* Problem to solve
Rewrite the records below with "GUI agent" replaced by "computer-use agent" everywhere, changing nothing else.

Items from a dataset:

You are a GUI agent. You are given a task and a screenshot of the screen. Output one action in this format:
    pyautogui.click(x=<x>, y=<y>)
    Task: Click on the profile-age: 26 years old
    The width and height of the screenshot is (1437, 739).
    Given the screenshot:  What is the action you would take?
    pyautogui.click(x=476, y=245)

* Reply to the exercise
You are a computer-use agent. You are given a task and a screenshot of the screen. Output one action in this format:
    pyautogui.click(x=<x>, y=<y>)
    Task: Click on the profile-age: 26 years old
    The width and height of the screenshot is (1437, 739).
    Given the screenshot:  What is the action you would take?
    pyautogui.click(x=476, y=245)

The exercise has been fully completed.